- Задание:
Продолжите приведённый ниже текст о героях «Крума» и играющих их актёрах. Начните сразу после его последнего предложения.

═════ Приведённый отрывок ═════

Главный герой, как многие из нас за этот год, попытался покинуть страну - и вернулся, неприкаянный, ни с чем. У Крума синдром отложенной жизни, он всё надеется начать писать великий роман, разбогатеть, прославиться - но, полый внутри, он не способен что-либо создать. Саша Худяков играет Крума подчёркнуто отстраненно, с драматической аффектированностью, ставя себе выше других персонажей - и выкристаллизовывая их. Жестокость Крума к Теруде сродни чувствам маленького ребенка, у которого отобрали в общем-то ненужную и нелюбимую, но его игрушку. “В этом мире для тебя игрушек больше нет” - мать Крума (Светлана Балыхина), “свидетель всех его неудач”, понимает его как никто другой и сама умело манипулирует сыном. Краткие моменты, когда Крум проявляет человечность и говорит искренне, происходят с Тугати, возможно, в нем он видит себя через пару десятков лет.
Тахтих, кажется, самый несчастный персонаж, он обречен жить с женщиной, которая его никогда не полюбит. А Даня Иванов - определенно тот актер, за работами которого очень интересно следить.
Самым болезненным для Крума окажется способность Шкиты (Геннадий Алимпиев/Антон Падерин) вырваться из серого заточения уныния - то, что не удалось ему самому. Поначалу вообще есть ощущение, что Шкита - воображаемый герой, слишком он молчаливый и невозмутимый, почти невидимый свидетель всех сцен. Кто он, равнодушный наблюдатель? Бог?
“Коммунальные богини” Надя Черных и Таня Ишматова в своих Теруде и Дупе воплощают весь комплекс женских страхов и комплексов - неуверенность, боязнь остаться одной, созависимые отношения, “хоть какой-нибудь, но мой”. Их откровенный диалог в обнимку с баяном и коньяком - такой живый и настоящий, что будто заглядываешь на кухню к подруге и с порога орёшь: ”Гамарджоба, Барби!”. И, кстати, если нет сил ждать выхода “Барби” в кино - дополнительный повод сходить на “Крума”, тут есть вполне себе девушка-мечта Цвици “с ароматом дальних стран”, которая как дивная экзотическая птичка с ярким оперением впорхнула на пару мгновений в серость крумовской вселенной. Но и она несчастна и неспособна, как многие из нас, “жить в моменте” и наслаждаться тем, что имеет, её сказочная жизнь и путешествия - лишь симулякр счастья, как тающая в руках сахарная вата. А в серой коммунальной обыденности она со временем может превратиться в человека-функцию.

═════ Представленные данные ═════

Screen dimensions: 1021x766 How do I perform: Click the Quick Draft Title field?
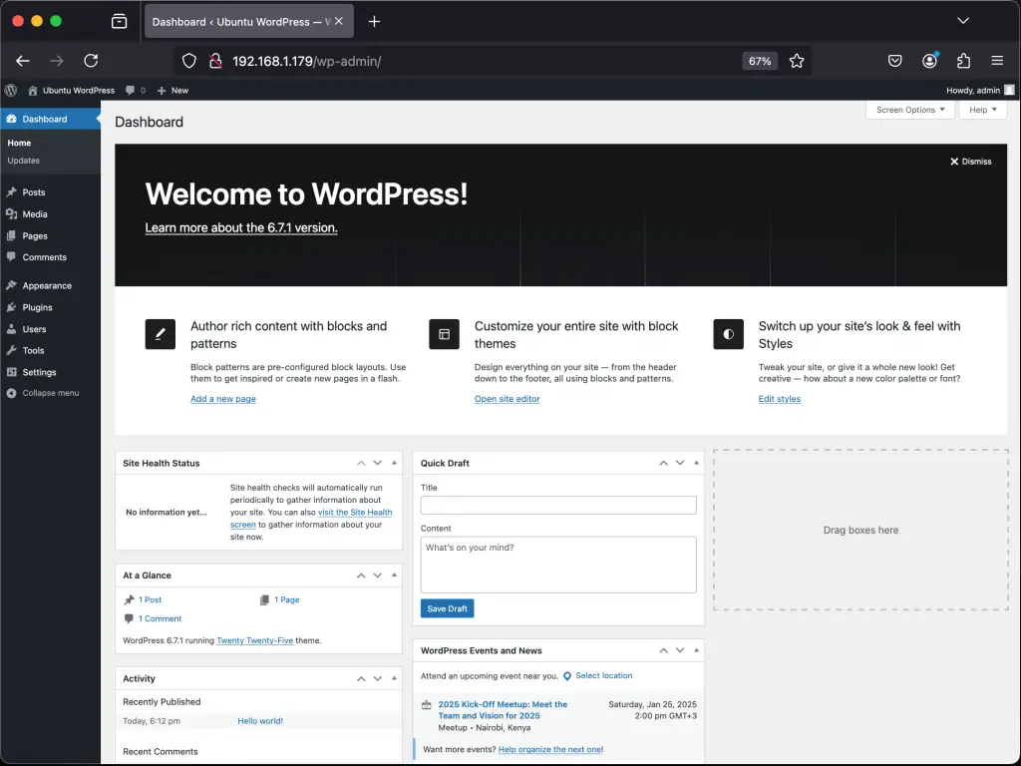coord(557,505)
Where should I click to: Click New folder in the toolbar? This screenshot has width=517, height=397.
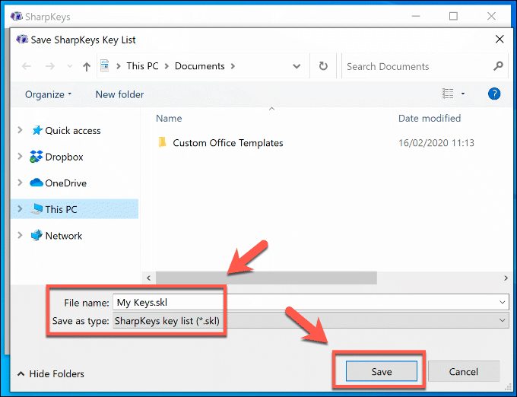point(119,94)
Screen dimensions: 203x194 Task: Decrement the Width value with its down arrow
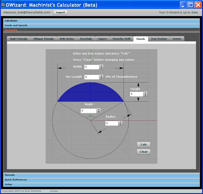pos(101,68)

═════

- Результат:
Излюбленный приём Петра Юрьевича - онлайн-видео - в “Круме” выходит на новый уровень. Мы видим два почти идентичных, кропотливо выстроенных и дополненных как всегда реальными бытовыми предметами пространства, две Дании-тюрьмы (художница Надежда Лопардина). Вместо крупных планов порой - перспектива, общий план, сплит скрин, долгие демонстративные кинопаузы. И вот крохотное пространство ширится и множится, многократно зеркалится и расширяется до размеров метавселенной.
Серый - новый чёрный. В костюмах, сценографии “Крума” - десятки оттенков палевого, графитового, дымчатого. И все герои будто носят траур тоскливой серости по своей жизни. Чехов, безусловно Чехов. Более грубый, с акцентом на телесность и бытовость, но такой же печальный и ироничный. “Крум” - о тех же неудачниках и мечтателях, которым всё кажется, что живут они не свою жизнь, а та, настоящая, ждёт их где-то. И всё всматриваются они в ожидании и не двигаются с места. А Годо всё не приходит.